I have revisited “A Day in the Life of Ivan Denisovitch” by Alesandr Solzhenitsyn and without in any way detracting from the suffering of those incarcerated in the Gulags, as I read it my mind seemed to be taken back to my days at boarding school. It wasn’t the punishments or the starvation or the filth, but there was something about the psychological isolation of the individual, that seemed remarkably similar. The learned trait of keeping one’s head down, the bullying and the necessity to shut down one’s mind and just try and get through one day at a time, not noticing the mindless things one was often asked to perform, leading eventually to a numbing emotional sterility, which can last, as it did in my case well into middle age.

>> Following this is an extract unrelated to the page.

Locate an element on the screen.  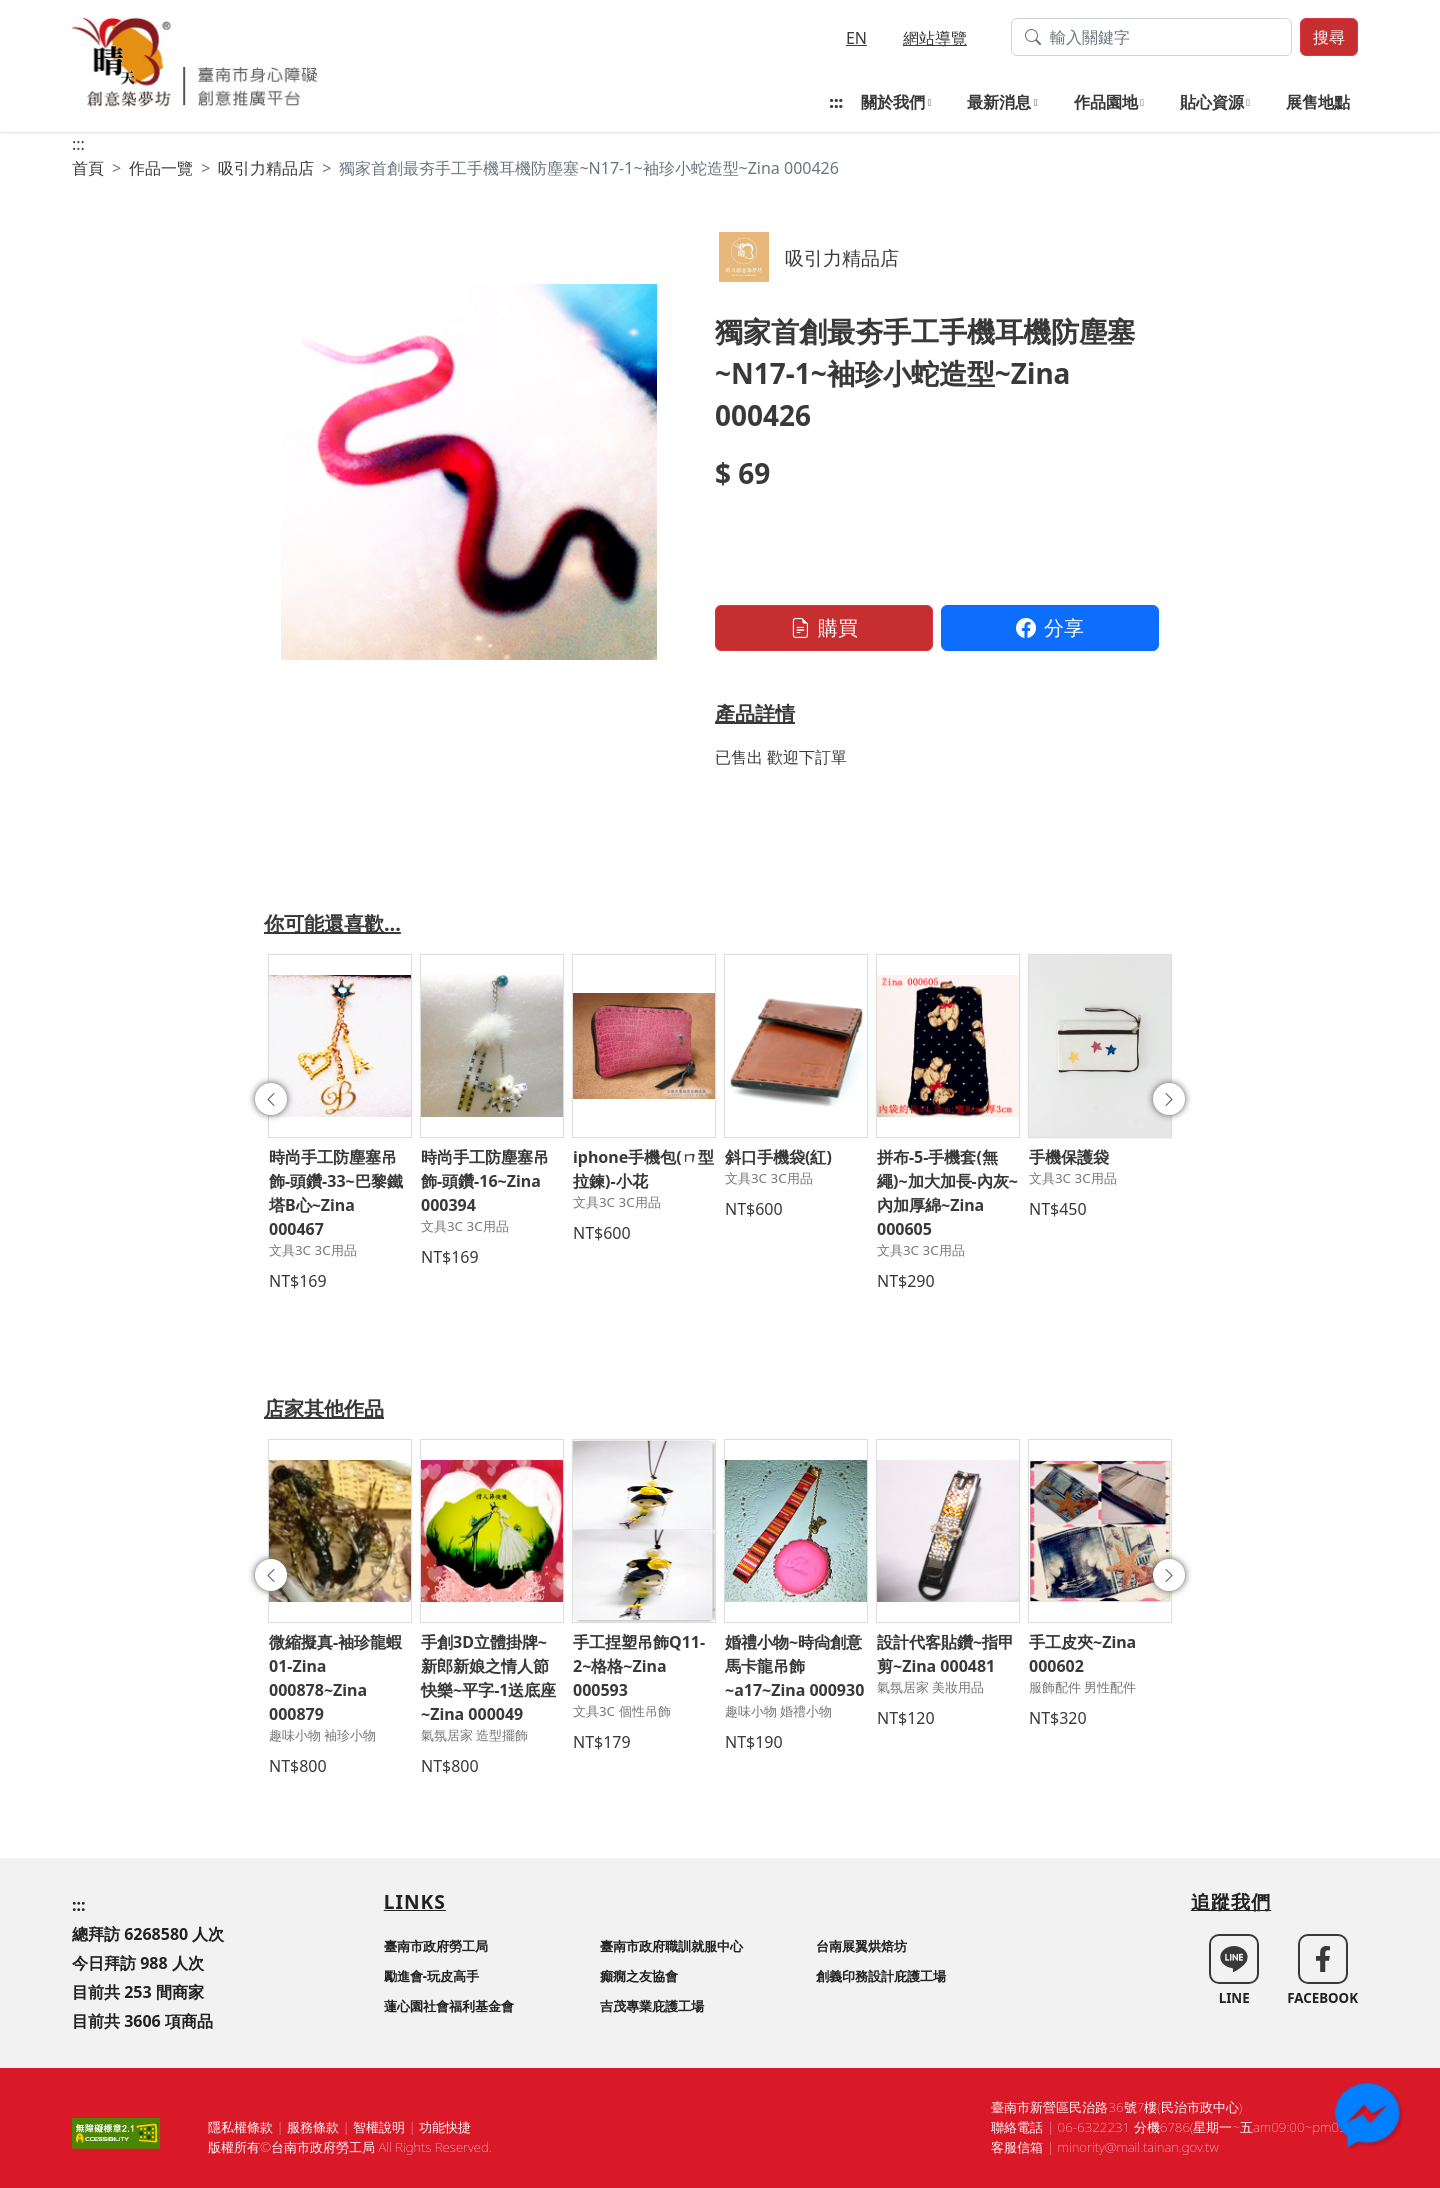
[搜尋作品關鍵字] is located at coordinates (1151, 37).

The book itself is a remarkable piece of work, and if you haven’t read it, I strongly suggest you do. It is one of the essential pieces of literature to read before you die. Just twenty four hours in the life of a gulag prisoner are written with painstaking attention to detail, and from first hand experience. The book is extremely short, almost novella length, and not in the slightest arty or pretentious, and if there is any lingering nostalgia for the soviet system, reading this will soon put you right.

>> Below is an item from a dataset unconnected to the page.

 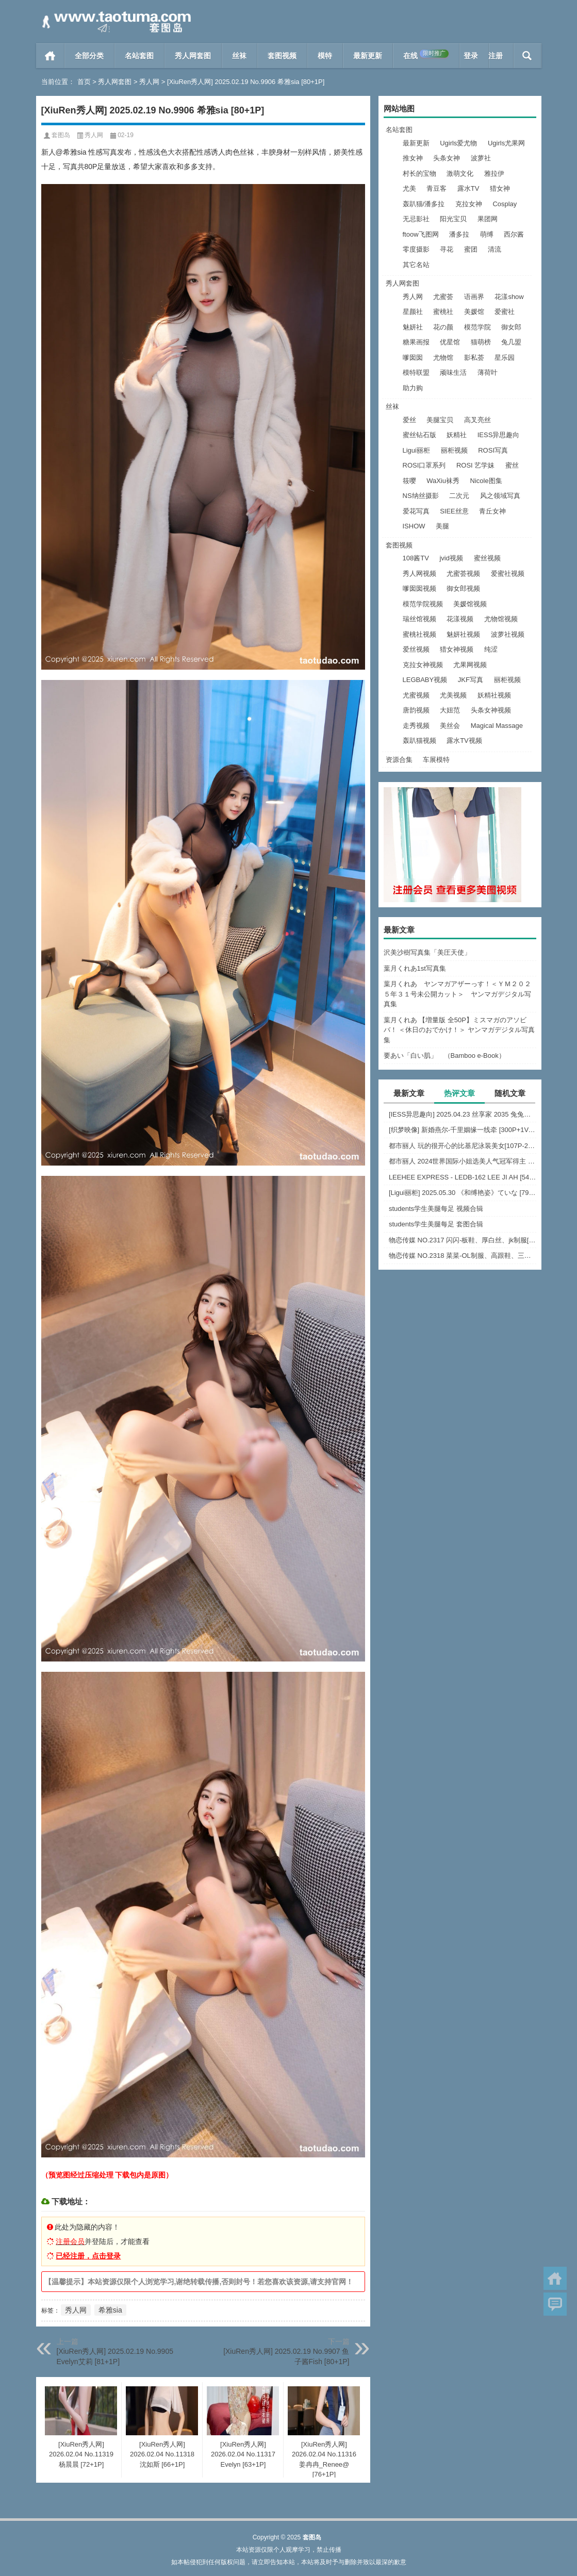 What do you see at coordinates (424, 465) in the screenshot?
I see `ROSI口罩系列` at bounding box center [424, 465].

But we got them back for it John, you by wearing your camel coloured waistcoat and me with my tab-collar shirt, anarchists. I’ve not read Solzhenitsyn’s book but I have read Stephen Fry’s ” Moab is my washpot”, more ripping yarns about life at Boarding School. Even more yarns to be read in John Peel’s autobiography. At least we didn’t get nailed to the school wall or chased by the school leopard.
I totally agree. That is why I didn´t want to detract from the suffering of the inmates in the gulags. It´s the institutionalisation that fascinates me and its long term effects.